The Great Cometは近年のミュージカルでもセットと演出の面で突出した作品で、劇場が全面的に改造されて、舞台と客席という区別を無くして、客席のあいだのスペースや通路でパフォーマンスが行われるスタイル。また、役者のほとんど(主人公のピエール含む)が楽器を弾きながら演じるというところも、どうやら現在のミュージカルの最先端のようです。あと、照明。天井からタイトルの「彗星」をイメージしたシャンデリアと裸電球とが無数に吊るされて、激しく点滅したり、雪を思わせる仕方でゆっくり上昇下降したり。トニー賞のュージカル装置デザイン賞ですから素晴らしいのは当然ですが、圧倒的な斬新さで、デザインのミミ・リエン(Mimi Lien)は今日のブロードウェイを代表する天才のひとりという印象です。照明デザインはブラッドリー・キング(Bradley King)。
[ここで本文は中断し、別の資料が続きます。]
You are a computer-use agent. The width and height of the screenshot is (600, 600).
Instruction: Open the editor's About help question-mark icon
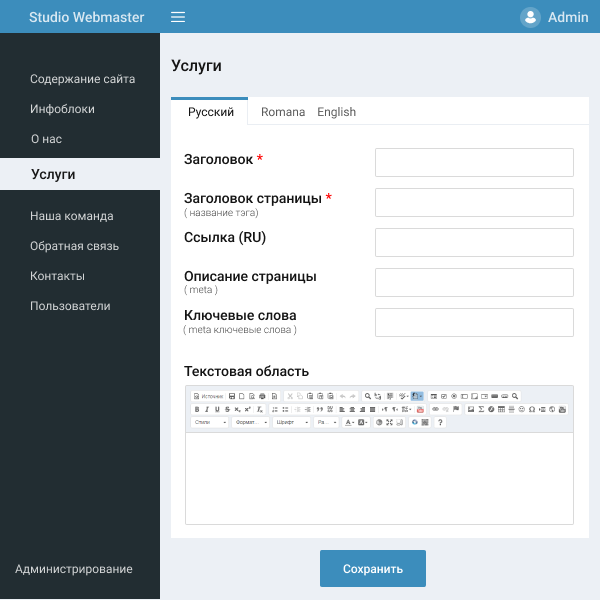coord(440,422)
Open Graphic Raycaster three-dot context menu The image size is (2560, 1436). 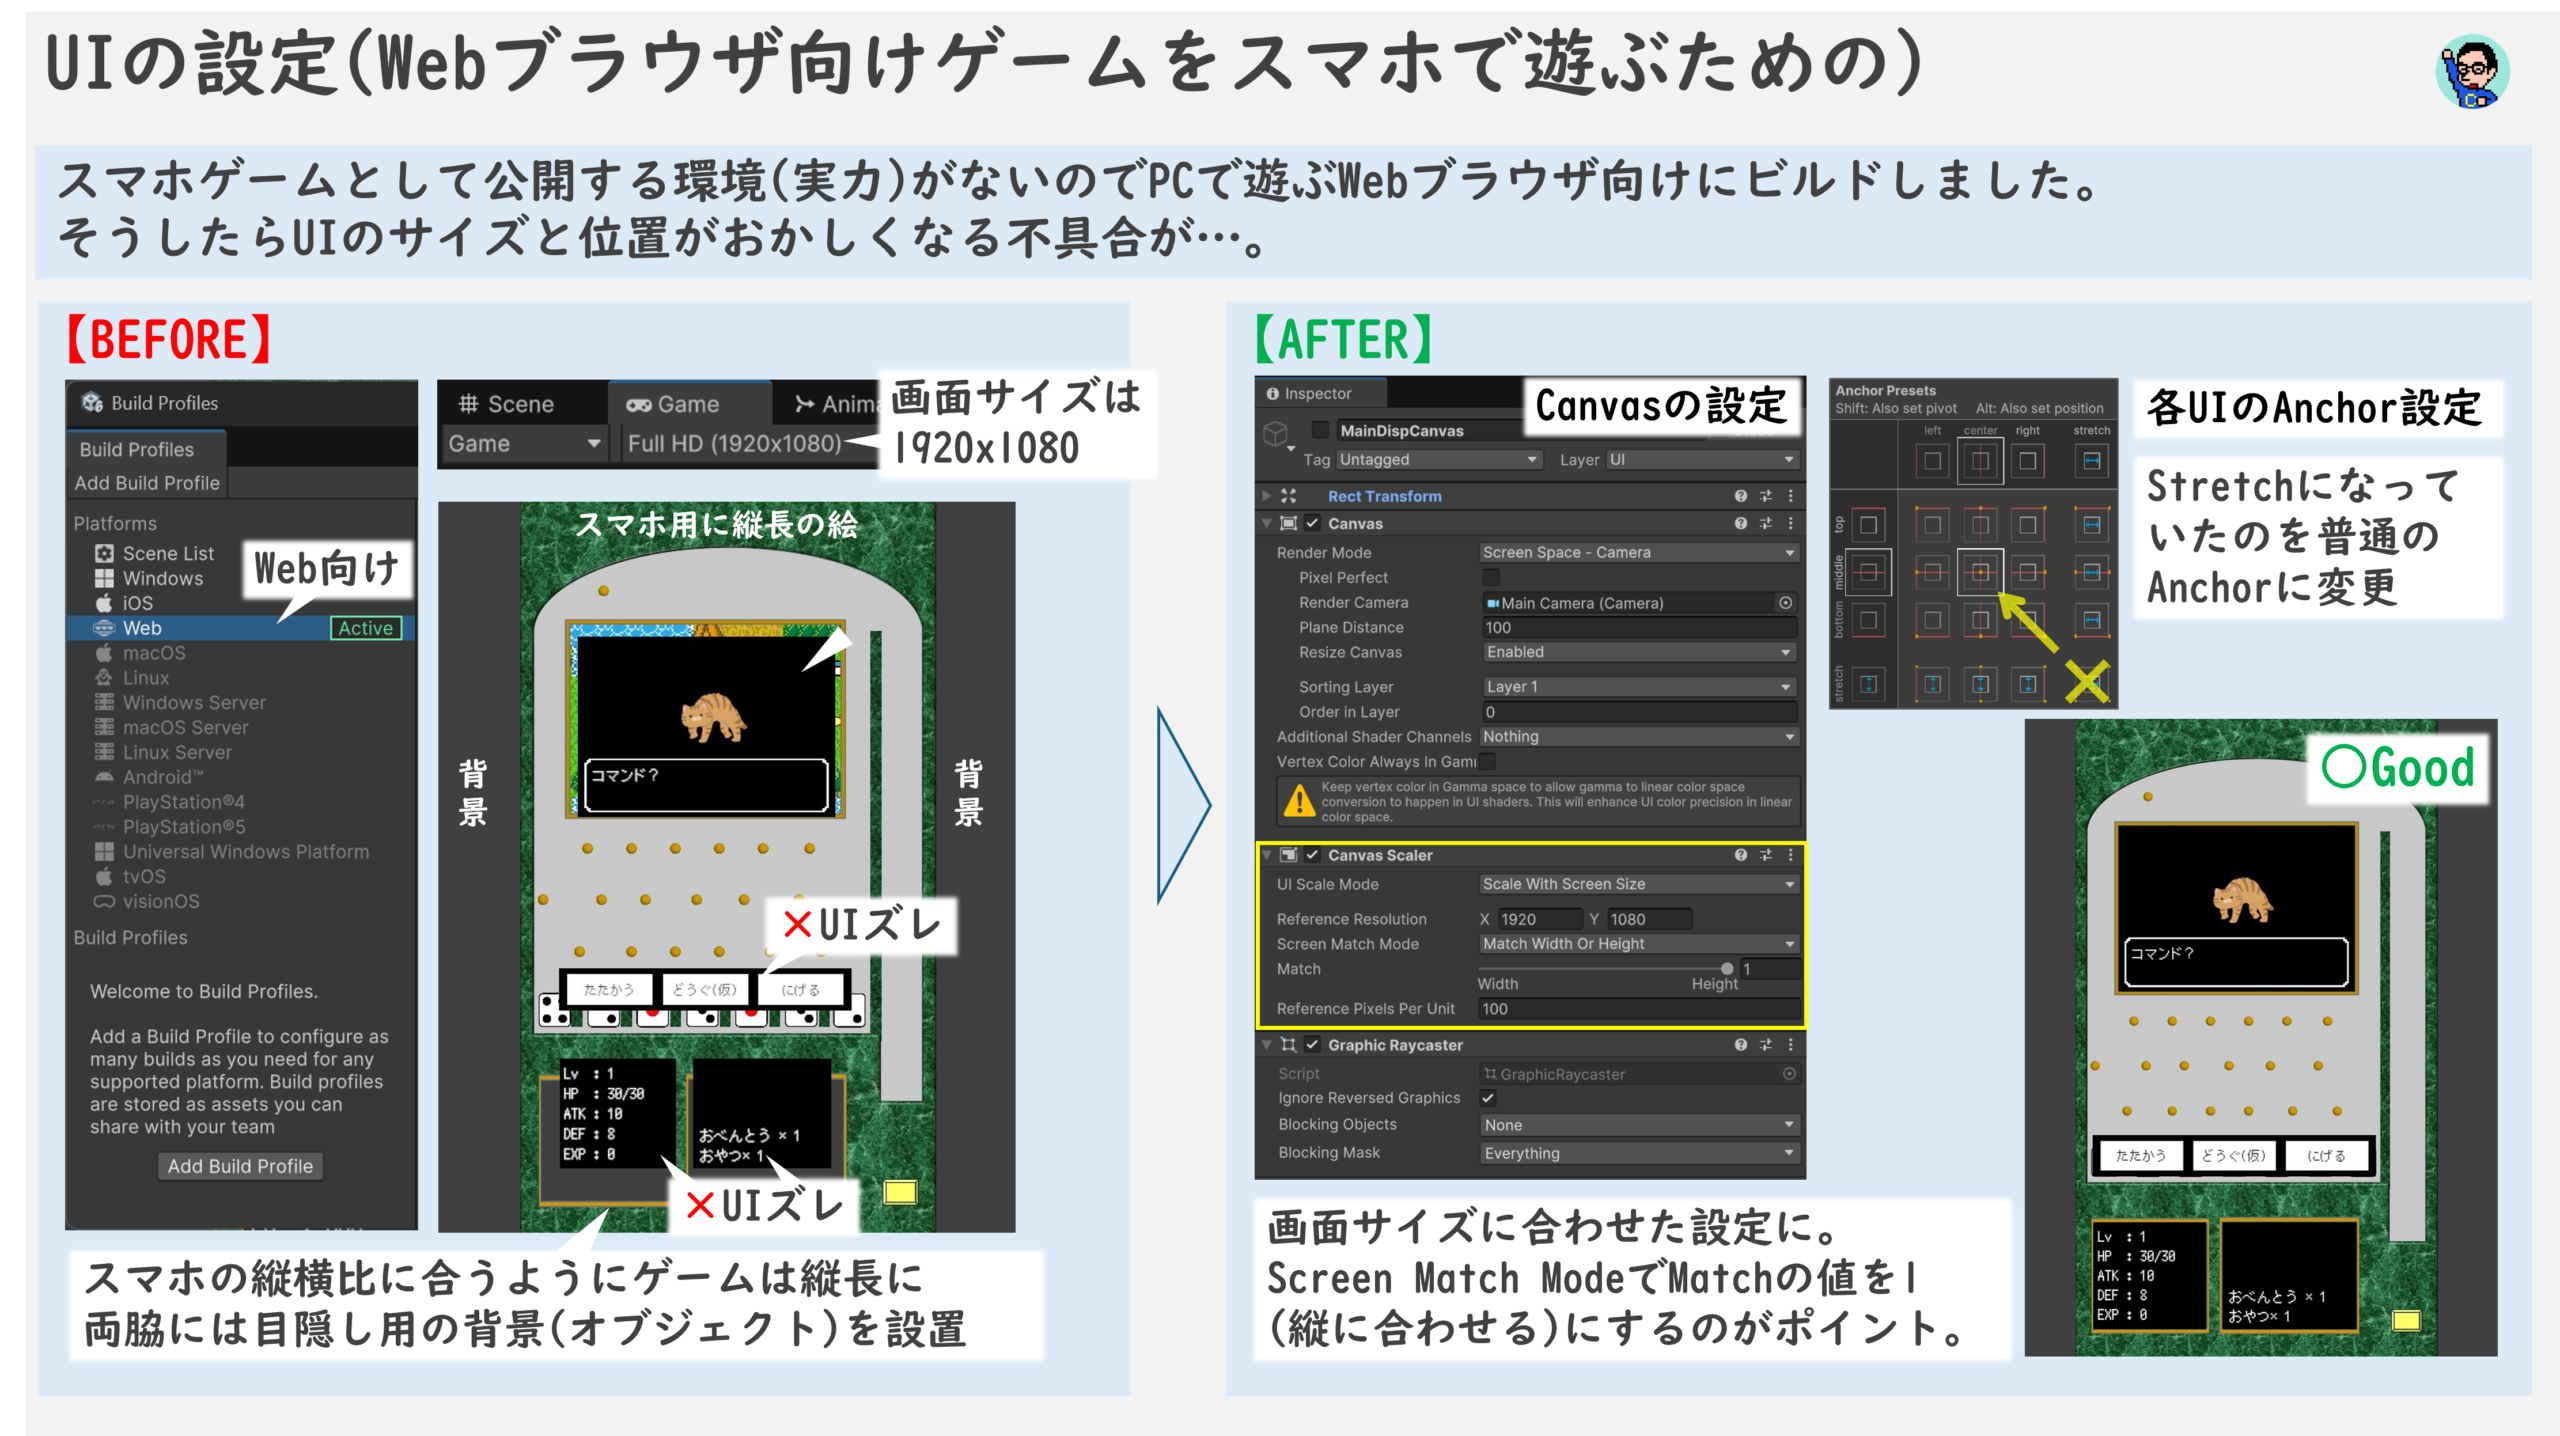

上のリンクでリエンが説明している通り、舞台というか劇場中央にある小さな固定の演奏ピットやその周りに設けられた丸テーブルの客席(追加料金を払うと座れたらしい)は、塹壕(bunker)――戦争映画とかでよく見る敵の銃弾を避けるために地面を掘ってつくった穴――をイメージしているそうです。『戦争と平和』の第2巻第5部はナポレオンのロシア遠征の直前、ほんのわずか後には焦土になるモスクワが舞台。主人公ピエールを始め周りの人々は戦火がおよぶ可能性を感じながら退廃的な生活を続けている。塹壕的な演劇空間の作り、そしてロシアのクラブを参考にしたという派手なセットも含めて、原作のコンテクストを深く理解して選ばれている気がしました。まあ、NYでミュージカルを観る観客のどの程度がそんなことを意識するか心もとなくはありますが、作り手の高い意識はひとつのポイント。(下は開演前にキャストが客席に撒いていた紙のパッケージ、中身はなんでしょうか。)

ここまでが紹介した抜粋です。